Pelo amor de Deus não me mate não, pois sou apenas uma inocente baratinha em fuga. Mas o menino não ouviu. Nem ouviu nem desceu o pé. Já entregue às orações de despedida, o inseto esperava apenas ser terrivelmente esmagado. Esperou mais um segundo, e nada. Nada do pé baixar de vez e fazer seus miolos esbranquiçados espalharem pelo chão.
Pisa, pisa, pise logo seu moleque desgraçado, pisa. Gritavam as beatas, até fazendo ameaças em sua direção com os objetos que tinham em mãos. Pisa logo moleque safado, pise logo, esmague logo essa vagabunda.

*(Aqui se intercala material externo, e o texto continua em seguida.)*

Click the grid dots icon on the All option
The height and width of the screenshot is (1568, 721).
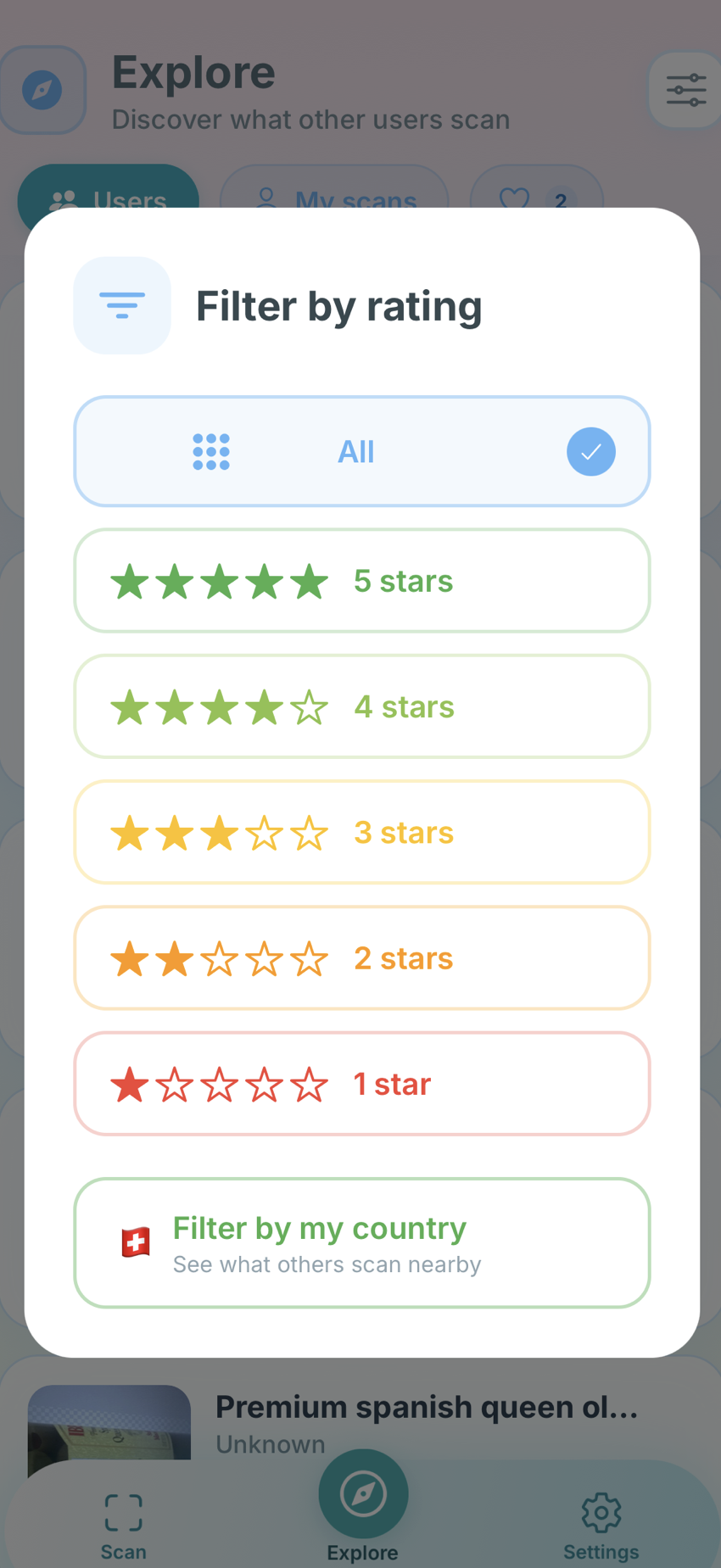pyautogui.click(x=210, y=451)
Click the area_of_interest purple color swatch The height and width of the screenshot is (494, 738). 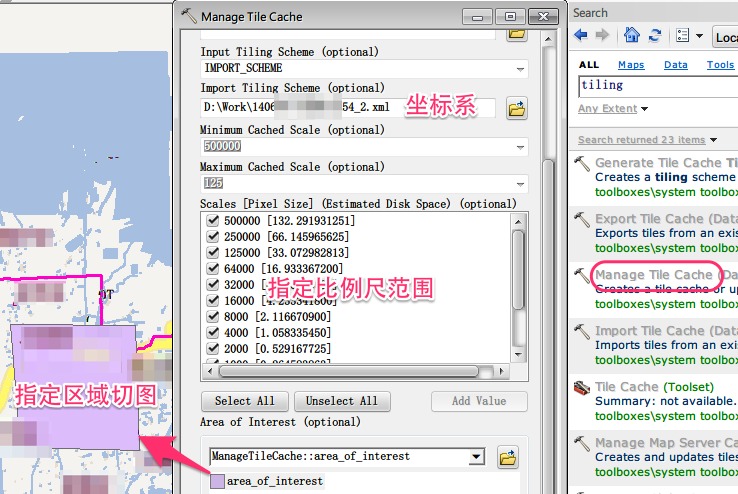click(x=217, y=481)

Aí a coisa começou a desandar.
Ao ouvir na sua igreja palavras como moleque safado e vagabunda, o vigário resolveu imediatamente intervir. Gritou que não aceitaria termos chulos no templo cristão e que se elas – as beatas – quisessem falar asneiras que fossem para o lado de fora, para o meio da rua. E expulsou-as raivosamente.
Tudo isso acontecendo e o garotinho sem ao menos saber do que se tratava aquela confusão toda. Ali parado, estático, com um pé no chão e outro meio levantado, não imaginava que era ele a causa daquilo tudo. E ele porque se houvesse pisado logo no chão já tinha acabado aquela história toda.
Enquanto isso, a barata, que por alguns segundos havia se desesperançado de vez, sentiu que poderia se salvar, correr imediatamente debaixo daquele solado. E foi isso que fez. Quando o menino baixou o sapato e pisou no chão, apenas um pedacinho de asa ficou no lugar.
Após a fuga, e para evitar encontro com as beatas indignadas lá fora, a barata não viu outra saída senão ir se esconder no confessionário. Ali se pôs num cantinho para recuperar-se dos machucados e do susto da quase-morte.
Depois do terceiro dia ali silenciosamente escondida, mas ouvindo as aberrações maiores do mundo nas confissões, resolveu que não seria digno para uma barata continuar vivendo no mesmo mundo de tantas safadezas e traições. As confissões ouvidas causaram tanto enojamento do ser humano que resolveu tomar uma terrível decisão.
Posicionou-se bem adiante da portinhola da casinha dos pecados. Assim que o padre saiu do confessionário pisou em cima de alguma coisa provocando um breve estalido. Quando levantou o pé viu o corpo da barata transformado em massa esbranquiçada. Coisa mais feia, nojenta, asquerosa.
Entristecido por haver tão cruelmente matado um ser vivente, ali mesmo rezou missa. Assistida por dezenas de baratas chorosamente molhadas que chegavam de todo lugar.


Poeta e cronista
blograngel-sertao.blogspot.com

2 comentários:

Ana Bailune disse...

Tadinha... as baratas são criaturas odiadas, tanto quanto as cobras, aranhas, e até formigas e sapos! Tudo o que tememos, destruímos, e não damos uma segunda chance. Morro de medo de aranhas, e se aparece uma, eu grito ao meu marido: "Mata!" Ultimamente, tenho tentado - eu disse tentado - agir diferente: ao invés de gritar 'mata!', eu só peço que a capture e coloque lá fora na mata, bem longe.

Anônimo disse...

Bom seria se esses bichinhos também tivessem o dom da fala. Assim,eles poderiam argumentar,esclarecer o que desejam quando aparecem em nossa casa,evitando assim, tanta repulsa e desejo de matá-las.